O Nevoeiro, por exemplo, ao contrário dos demais filmes mencionados, é um terror puro. Parece mais uma refilmagem ou reciclagem de A Bruma Assassina (John Carpenter, 1980), mas está bem longe disso. Tematicamente, ele compartilha elementos com o recente Fim dos Tempos de Shyamalan (para quem não engole o indiano e seu senso artístico, já vou avisando que King e Darabont são mais claros em suas explicações e em seu desfecho, mas não menos contundentes). A história é simples e traga o espectador para uma situação inicialmente desconhecida, e a seguir desesperadora. Certo dia, depois de uma tempestade, um grupo de pessoas acaba preso dentro de um supermercado quando um agressivo nevoeiro tira toda a visibilidade ambiente. Há algo do lado de fora, algo que todos irão descobrir em breve o que é.
O estudo da alma humana presente no roteiro é riquíssimo.

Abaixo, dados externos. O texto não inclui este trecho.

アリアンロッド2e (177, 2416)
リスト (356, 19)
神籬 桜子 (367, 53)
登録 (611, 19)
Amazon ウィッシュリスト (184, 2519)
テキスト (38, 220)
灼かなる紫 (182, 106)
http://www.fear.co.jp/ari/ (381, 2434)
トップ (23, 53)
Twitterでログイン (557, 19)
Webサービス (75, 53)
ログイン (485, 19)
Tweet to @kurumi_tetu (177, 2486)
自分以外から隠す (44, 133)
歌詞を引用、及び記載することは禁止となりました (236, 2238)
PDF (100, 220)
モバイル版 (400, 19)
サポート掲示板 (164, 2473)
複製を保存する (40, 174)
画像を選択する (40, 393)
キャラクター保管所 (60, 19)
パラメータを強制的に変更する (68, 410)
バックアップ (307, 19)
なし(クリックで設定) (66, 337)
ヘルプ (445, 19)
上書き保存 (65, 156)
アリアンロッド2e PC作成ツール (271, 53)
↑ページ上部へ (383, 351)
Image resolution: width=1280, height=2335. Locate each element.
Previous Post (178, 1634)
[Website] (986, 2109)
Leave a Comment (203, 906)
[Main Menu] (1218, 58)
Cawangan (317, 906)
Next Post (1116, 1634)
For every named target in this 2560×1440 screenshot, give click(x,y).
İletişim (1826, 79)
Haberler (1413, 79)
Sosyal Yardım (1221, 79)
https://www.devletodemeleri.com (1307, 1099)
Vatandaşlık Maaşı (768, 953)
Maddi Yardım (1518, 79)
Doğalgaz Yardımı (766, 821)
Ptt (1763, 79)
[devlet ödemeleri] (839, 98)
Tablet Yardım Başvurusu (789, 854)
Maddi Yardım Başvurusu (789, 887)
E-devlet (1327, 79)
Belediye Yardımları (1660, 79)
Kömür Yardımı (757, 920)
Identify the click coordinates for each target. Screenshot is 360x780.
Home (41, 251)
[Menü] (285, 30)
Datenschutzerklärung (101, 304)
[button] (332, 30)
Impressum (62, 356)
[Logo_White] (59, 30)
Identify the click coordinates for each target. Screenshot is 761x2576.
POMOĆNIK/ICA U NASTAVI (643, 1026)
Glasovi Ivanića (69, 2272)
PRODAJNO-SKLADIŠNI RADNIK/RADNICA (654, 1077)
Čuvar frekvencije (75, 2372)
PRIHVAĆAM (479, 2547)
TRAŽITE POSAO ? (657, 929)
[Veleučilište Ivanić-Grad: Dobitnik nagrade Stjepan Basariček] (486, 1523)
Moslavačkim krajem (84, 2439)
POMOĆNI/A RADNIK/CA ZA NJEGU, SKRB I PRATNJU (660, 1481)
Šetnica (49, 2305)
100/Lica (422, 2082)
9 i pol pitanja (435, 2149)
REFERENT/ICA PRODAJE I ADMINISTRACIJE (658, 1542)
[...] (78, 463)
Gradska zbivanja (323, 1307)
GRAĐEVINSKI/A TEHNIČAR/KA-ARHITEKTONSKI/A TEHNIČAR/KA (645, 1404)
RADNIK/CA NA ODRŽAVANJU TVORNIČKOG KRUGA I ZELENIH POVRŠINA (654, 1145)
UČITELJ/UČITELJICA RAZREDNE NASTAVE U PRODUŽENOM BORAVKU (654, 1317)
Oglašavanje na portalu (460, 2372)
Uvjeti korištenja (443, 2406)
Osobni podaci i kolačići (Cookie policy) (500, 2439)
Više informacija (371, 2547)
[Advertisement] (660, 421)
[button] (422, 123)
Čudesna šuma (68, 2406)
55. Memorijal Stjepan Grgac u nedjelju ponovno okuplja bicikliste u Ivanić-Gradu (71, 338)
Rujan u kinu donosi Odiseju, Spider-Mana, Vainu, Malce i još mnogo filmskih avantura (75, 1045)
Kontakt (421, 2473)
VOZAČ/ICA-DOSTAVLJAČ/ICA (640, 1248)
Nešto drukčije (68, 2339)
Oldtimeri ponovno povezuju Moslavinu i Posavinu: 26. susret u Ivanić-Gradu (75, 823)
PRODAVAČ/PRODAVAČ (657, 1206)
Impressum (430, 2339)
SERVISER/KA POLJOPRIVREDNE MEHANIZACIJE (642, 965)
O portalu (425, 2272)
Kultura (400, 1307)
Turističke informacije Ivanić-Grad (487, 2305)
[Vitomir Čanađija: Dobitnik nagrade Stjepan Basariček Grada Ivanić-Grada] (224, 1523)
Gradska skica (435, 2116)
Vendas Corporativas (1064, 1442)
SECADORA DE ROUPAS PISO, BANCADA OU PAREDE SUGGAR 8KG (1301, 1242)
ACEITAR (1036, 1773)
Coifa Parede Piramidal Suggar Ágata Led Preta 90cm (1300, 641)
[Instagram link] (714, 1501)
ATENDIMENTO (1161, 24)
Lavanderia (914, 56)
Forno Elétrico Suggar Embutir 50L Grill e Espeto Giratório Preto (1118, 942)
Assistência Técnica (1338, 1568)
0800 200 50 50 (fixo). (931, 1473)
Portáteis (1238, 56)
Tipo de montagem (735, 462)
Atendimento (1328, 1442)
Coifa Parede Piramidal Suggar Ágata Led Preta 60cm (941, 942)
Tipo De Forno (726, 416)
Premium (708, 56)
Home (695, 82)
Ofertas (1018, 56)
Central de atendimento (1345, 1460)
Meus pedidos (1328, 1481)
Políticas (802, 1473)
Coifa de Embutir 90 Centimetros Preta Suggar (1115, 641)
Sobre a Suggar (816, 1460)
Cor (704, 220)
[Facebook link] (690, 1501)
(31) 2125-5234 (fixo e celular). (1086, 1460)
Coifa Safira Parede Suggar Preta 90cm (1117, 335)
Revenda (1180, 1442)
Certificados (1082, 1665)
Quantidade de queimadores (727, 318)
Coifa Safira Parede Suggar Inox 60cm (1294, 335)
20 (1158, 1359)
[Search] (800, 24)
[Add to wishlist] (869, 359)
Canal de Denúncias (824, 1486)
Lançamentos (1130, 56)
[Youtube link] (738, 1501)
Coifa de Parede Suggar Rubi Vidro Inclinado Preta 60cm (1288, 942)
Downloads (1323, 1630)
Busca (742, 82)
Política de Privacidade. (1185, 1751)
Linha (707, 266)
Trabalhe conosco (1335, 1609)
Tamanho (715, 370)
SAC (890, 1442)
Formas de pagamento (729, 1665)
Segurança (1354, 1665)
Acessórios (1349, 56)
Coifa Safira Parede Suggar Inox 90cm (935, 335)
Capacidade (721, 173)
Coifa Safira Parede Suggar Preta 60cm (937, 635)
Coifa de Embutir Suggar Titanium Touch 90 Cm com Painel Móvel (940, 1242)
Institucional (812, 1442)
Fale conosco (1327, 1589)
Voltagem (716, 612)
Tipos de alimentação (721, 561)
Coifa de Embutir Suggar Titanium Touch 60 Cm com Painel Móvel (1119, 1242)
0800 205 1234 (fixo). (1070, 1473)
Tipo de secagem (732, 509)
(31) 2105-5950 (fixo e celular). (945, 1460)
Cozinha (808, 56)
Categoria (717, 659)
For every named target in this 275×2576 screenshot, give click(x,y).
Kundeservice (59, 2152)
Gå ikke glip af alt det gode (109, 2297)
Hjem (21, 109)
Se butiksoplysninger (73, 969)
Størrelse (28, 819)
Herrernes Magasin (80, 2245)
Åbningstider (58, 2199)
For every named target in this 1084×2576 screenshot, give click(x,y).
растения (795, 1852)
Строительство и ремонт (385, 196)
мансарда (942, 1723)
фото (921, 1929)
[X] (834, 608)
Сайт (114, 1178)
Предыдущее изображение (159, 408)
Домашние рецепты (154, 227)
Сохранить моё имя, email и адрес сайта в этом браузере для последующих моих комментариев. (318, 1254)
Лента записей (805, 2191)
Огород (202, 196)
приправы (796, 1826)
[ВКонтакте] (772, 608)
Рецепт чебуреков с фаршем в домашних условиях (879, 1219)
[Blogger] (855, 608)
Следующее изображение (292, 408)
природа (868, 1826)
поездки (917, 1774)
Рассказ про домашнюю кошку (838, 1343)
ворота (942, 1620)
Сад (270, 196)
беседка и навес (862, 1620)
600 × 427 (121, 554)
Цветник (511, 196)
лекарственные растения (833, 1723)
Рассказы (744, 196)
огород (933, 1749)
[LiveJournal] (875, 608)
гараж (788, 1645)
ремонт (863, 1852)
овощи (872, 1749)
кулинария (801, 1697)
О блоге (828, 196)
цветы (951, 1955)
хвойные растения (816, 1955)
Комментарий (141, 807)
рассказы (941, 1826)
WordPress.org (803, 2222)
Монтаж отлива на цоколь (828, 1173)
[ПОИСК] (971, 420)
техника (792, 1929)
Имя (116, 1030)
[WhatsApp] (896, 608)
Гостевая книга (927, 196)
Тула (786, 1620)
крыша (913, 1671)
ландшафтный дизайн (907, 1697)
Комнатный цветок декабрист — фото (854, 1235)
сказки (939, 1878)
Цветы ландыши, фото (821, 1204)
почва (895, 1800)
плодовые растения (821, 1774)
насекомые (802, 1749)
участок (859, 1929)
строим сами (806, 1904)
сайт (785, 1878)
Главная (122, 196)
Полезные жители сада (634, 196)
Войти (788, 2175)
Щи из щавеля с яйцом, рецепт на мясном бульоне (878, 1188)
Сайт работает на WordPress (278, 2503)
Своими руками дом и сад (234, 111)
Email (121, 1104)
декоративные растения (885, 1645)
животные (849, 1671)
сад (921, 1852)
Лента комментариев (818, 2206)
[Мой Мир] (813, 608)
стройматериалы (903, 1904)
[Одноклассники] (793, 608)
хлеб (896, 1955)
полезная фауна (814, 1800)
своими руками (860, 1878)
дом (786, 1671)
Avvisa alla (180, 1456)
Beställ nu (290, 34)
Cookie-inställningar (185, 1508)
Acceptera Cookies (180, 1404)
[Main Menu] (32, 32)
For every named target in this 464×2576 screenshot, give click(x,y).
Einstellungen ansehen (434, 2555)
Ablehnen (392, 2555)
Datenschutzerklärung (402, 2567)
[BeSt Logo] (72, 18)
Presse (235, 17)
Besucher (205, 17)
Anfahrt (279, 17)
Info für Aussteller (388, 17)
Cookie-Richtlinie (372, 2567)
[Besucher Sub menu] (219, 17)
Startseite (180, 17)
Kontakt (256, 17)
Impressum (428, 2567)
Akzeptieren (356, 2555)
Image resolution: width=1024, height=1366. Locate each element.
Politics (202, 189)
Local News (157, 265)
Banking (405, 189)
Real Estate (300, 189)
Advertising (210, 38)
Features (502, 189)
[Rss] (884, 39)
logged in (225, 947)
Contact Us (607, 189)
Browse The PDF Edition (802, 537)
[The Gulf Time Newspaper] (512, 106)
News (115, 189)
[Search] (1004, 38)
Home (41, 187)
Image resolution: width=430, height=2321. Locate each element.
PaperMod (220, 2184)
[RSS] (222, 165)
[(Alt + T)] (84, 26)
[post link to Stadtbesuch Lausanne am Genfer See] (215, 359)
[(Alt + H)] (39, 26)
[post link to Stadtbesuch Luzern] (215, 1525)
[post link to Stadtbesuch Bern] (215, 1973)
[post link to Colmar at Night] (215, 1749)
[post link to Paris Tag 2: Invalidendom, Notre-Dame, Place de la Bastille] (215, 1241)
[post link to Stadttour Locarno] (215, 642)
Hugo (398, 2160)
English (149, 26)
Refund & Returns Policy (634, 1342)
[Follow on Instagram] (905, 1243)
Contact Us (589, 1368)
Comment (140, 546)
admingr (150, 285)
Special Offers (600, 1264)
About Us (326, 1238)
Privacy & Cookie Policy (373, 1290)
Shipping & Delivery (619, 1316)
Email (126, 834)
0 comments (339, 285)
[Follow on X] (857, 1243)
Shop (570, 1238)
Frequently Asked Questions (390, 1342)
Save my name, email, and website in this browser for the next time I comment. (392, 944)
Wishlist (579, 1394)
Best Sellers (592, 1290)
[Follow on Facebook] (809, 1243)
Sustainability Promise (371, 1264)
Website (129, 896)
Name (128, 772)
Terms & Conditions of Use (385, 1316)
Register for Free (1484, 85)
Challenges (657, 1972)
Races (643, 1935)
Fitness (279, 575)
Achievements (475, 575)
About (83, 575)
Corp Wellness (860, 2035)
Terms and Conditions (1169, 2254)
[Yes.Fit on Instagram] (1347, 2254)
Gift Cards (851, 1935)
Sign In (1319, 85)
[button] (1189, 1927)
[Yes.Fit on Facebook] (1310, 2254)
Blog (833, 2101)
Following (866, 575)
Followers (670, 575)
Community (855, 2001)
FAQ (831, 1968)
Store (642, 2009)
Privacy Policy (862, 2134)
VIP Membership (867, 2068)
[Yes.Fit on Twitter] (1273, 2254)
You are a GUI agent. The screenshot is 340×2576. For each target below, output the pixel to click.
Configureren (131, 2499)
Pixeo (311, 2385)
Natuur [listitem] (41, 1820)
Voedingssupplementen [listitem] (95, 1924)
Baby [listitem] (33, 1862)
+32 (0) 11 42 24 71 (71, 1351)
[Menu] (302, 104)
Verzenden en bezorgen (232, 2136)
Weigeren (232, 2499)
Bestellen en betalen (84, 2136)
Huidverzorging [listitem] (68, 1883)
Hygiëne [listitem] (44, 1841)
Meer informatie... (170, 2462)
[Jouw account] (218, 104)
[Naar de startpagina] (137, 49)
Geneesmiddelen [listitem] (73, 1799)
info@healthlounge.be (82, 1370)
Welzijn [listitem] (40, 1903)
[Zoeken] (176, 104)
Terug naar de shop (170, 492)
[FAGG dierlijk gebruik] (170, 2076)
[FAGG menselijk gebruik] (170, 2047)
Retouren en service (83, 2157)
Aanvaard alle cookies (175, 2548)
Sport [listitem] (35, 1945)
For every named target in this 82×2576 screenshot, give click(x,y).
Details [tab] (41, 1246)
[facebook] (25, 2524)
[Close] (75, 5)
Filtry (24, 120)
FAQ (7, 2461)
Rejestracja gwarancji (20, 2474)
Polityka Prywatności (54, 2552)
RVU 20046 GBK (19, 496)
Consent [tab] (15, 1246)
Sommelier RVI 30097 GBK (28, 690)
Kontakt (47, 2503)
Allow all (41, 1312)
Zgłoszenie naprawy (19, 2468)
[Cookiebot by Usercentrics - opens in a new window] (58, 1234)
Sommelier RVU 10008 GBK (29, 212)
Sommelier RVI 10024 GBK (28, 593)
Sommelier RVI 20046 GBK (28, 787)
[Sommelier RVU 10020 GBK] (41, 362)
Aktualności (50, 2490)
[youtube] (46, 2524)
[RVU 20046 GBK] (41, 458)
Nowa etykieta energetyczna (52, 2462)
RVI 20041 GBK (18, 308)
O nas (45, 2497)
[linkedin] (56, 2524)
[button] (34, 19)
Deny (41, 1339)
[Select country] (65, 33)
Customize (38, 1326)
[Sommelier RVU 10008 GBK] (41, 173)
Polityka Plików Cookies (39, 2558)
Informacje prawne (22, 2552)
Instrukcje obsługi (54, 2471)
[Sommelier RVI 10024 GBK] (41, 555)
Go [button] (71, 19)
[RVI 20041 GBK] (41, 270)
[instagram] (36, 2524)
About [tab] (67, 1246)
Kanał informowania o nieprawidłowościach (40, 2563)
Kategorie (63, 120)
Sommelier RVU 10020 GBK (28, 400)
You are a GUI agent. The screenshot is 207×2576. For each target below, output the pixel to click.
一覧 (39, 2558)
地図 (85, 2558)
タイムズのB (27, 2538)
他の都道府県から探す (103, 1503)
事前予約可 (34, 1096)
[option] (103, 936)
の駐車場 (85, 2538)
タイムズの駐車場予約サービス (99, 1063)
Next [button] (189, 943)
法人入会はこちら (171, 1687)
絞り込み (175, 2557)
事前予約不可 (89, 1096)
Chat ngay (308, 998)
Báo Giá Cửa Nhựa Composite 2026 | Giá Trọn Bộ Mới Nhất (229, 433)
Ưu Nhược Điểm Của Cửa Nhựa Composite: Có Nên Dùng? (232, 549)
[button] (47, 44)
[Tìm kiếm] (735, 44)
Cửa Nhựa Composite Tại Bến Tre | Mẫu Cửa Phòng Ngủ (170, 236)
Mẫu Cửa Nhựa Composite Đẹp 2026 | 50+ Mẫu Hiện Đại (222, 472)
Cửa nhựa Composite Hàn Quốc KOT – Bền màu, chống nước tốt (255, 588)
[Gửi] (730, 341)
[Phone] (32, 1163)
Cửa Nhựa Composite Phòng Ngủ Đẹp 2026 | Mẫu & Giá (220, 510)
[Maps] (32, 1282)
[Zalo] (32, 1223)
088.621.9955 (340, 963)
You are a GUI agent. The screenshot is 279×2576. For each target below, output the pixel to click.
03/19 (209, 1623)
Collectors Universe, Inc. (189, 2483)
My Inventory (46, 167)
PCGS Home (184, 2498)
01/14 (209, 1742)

Há diálogos fantásticos travados entre desafetos que partilham uma civilidade recém-conquistada, e também entre amigos de longa data cuja conduta é consumida pelo desespero e pelo medo. Há momentos de insuportável tensão, em meio a arroubos de violência que causam perplexidade a personagens e platéia. Para cada cena não muito bem acabada de sangue digital existe um contraponto dramático que o suplanta na mesma medida, o que mantém a qualidade de um trabalho de horror que soa, sim, derivativo em relação a muitos outros, mas é praticamente imbatível na fundamentação do desastre retratado.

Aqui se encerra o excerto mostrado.